まだ2ケタ台で出回っているタマがあるのは意外だが、写真ではキレイに見えても実際は各部の劣化が激しかったりする。そうなると「美車」のクオリティに持っていくには相当手を入れないとならず、かえってお金がかかることも。安いのはそれなりの理由があるのだ。
中古車のセオリー通り低走行で各部の劣化が少ない個体は高値が付いているが、さらにエアロパーツやサンルーフなど高価な純正オプションが付いていると価値が上乗せされる。走りを楽しめるのはもちろん、オートマと比べて修理にかかる費用が少ない5速マニュアルミッションも高値で推移している。
流通しているのは1988年1月以降の後期型が圧倒的に多い。排気量で見ると2リッターの方が多く出回っており、その中でもツインターボが断トツで人気。カラーリングは当時もバカ売れした単色のホワイトやパールツートンが流通している個体の大半を占めているが、ネオクラシックカーに強い某中古車店に聞くと、「密かに黒ツートンも人気です。ツヤがない白いボディの個体を買ってわざわざ塗り直した方もいます」とのこと。
30年以上前に販売されたクルマだけあり、個体の程度は1台1台異なる。高値の車両はヤレなどをキッチリ仕上げて販売されているケースが多いが、そうでない場合はちょっとくたびれた感がある。例えば外装は塗装のヤレ。特に目にするのがドアミラーの付け根など樹脂部品の塗装剥がれ。塗装がパリパリに割れて地が出ている個体をよく目にする。
内装に関してはダッシュボードが直射日光で変形して浮き、グローブボックスやセンターパネルのすき間が広がっていることが多い。ダッシュボードの上部が割れて表面がめくれ上がり、内部のウレタンが露出しているひどいケースもある。またサイドブレーキのブーツやアームレストの擦れも多く見られる。外装に関しては再塗装などの補修でまだリカバリーできる余地があるが、内装に関してはほとんどの部品が販売を終了しているため、「新品に交換すればいいや」という安易な考えは通用しない。予算に余裕があるなら、各部の劣化が少ない個体を選びたい。

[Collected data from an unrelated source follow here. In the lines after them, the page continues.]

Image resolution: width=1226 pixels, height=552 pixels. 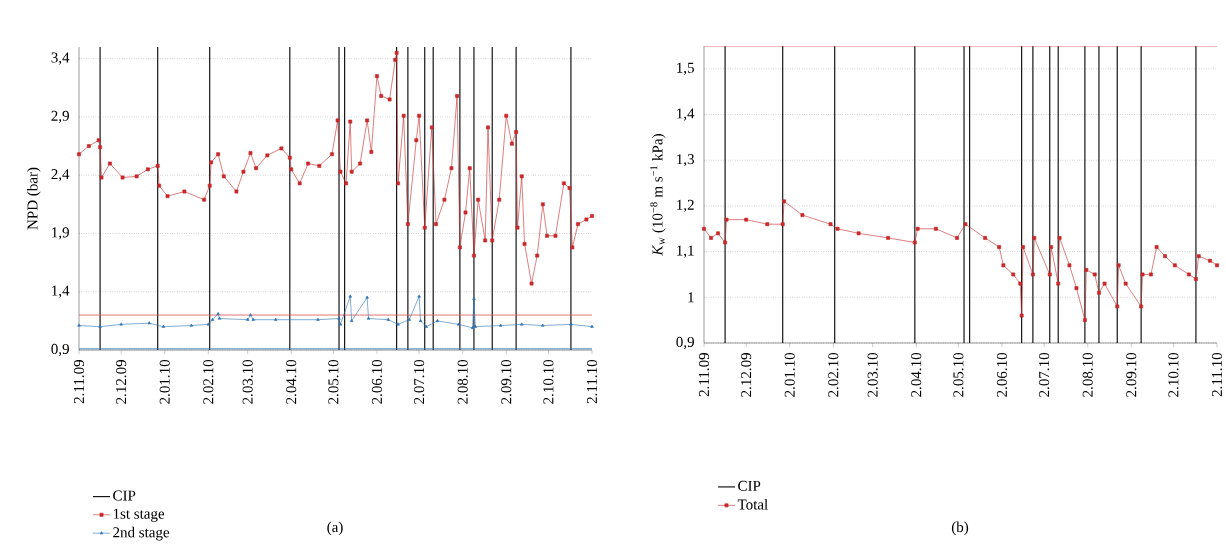 I want to click on y-tick-label: 2,9, so click(x=60, y=117).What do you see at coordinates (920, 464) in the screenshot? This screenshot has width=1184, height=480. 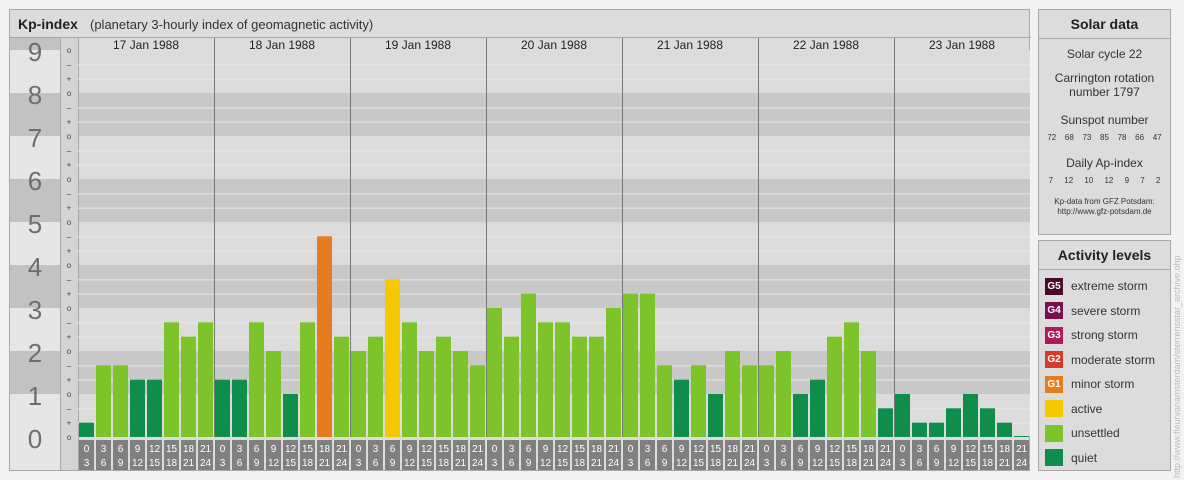 I see `interval-end-label: 6` at bounding box center [920, 464].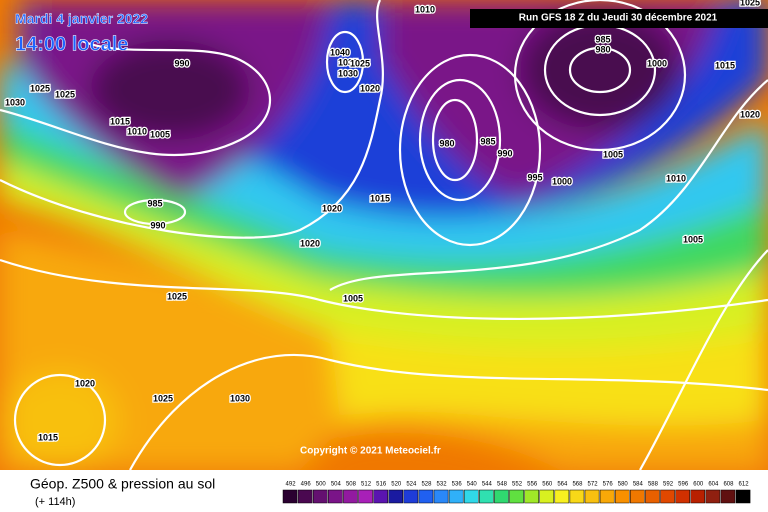  Describe the element at coordinates (698, 485) in the screenshot. I see `scale-label: 600` at that location.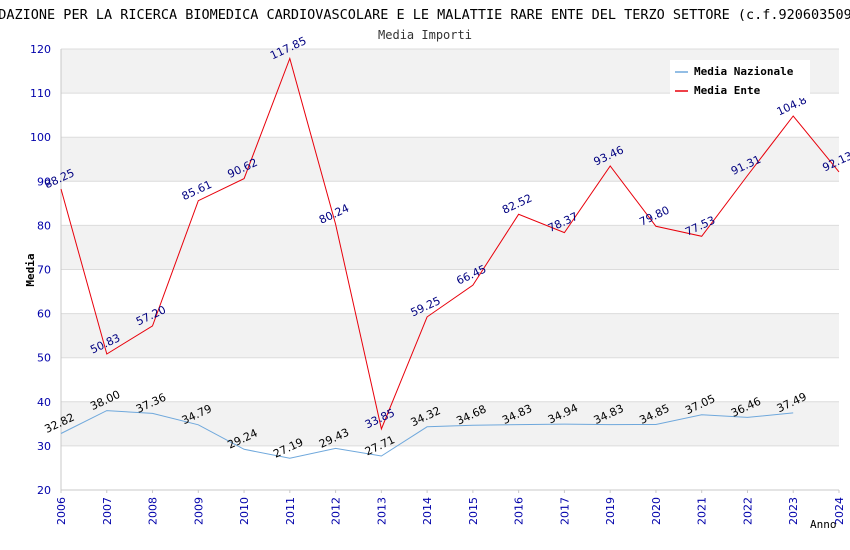 The width and height of the screenshot is (850, 550). Describe the element at coordinates (824, 524) in the screenshot. I see `x-axis-label: Anno` at that location.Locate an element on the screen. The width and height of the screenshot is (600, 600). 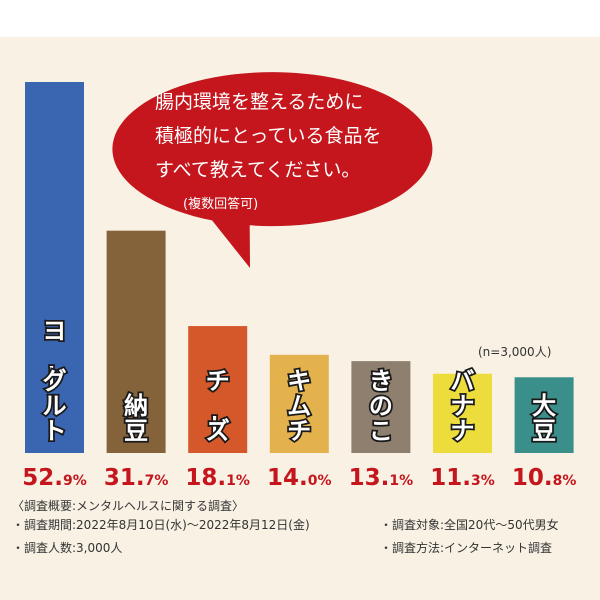
category-label-7: 大豆 is located at coordinates (544, 418).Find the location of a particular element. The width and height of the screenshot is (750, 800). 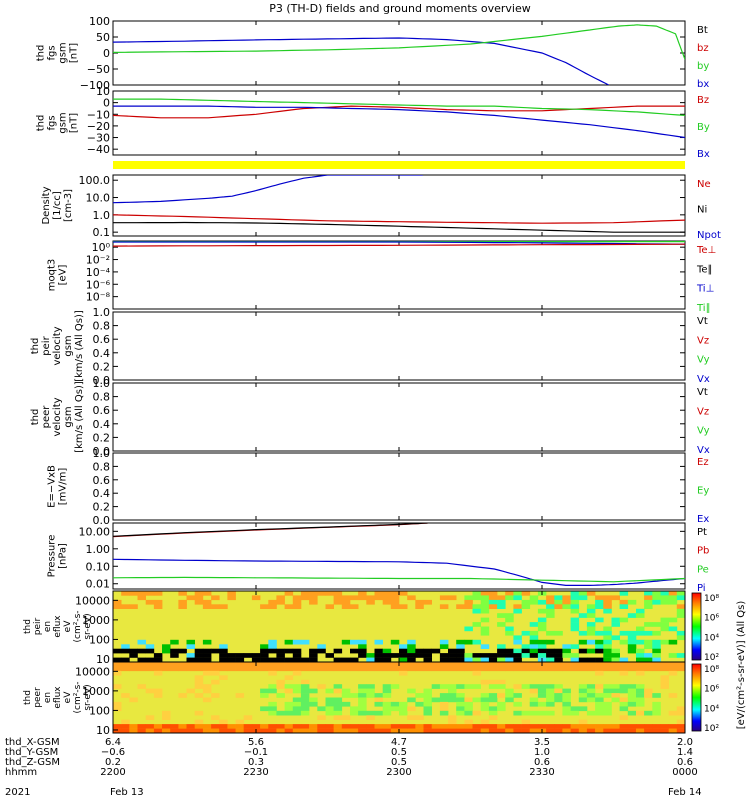

panel-fgs-gsm-detail-legend-2: Bx is located at coordinates (704, 154). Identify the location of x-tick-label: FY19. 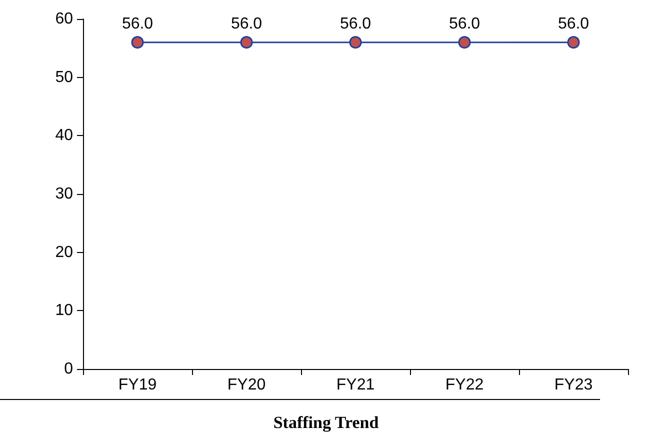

機関に関しては、ショップまたは前オーナーの手でしっかりメンテナンスされているかをチェックしたい。年式を考えると油脂類のトラブルが多く、シール類の劣化によるオイル漏れやターボ車にありがちなオイル下がりによる白煙などのトラブルが見られる。またホース類や足まわりのブッシュなどゴム類の劣化も避けられないので、長く乗りたいならそれらを交換してリフレッシュしておこう。足まわりで言えば3リッターの一部グレードに採用された電子制御エアサスペンションはエアバッグが劣化して空気が抜けて見た目がノーサス状態になっていたり、センサーなどの不具合で動作が不安定な個体は避けたい。ハイテクな装備を数多く装備したクルマほど、故障する可能性が高いことを頭に入れておこう。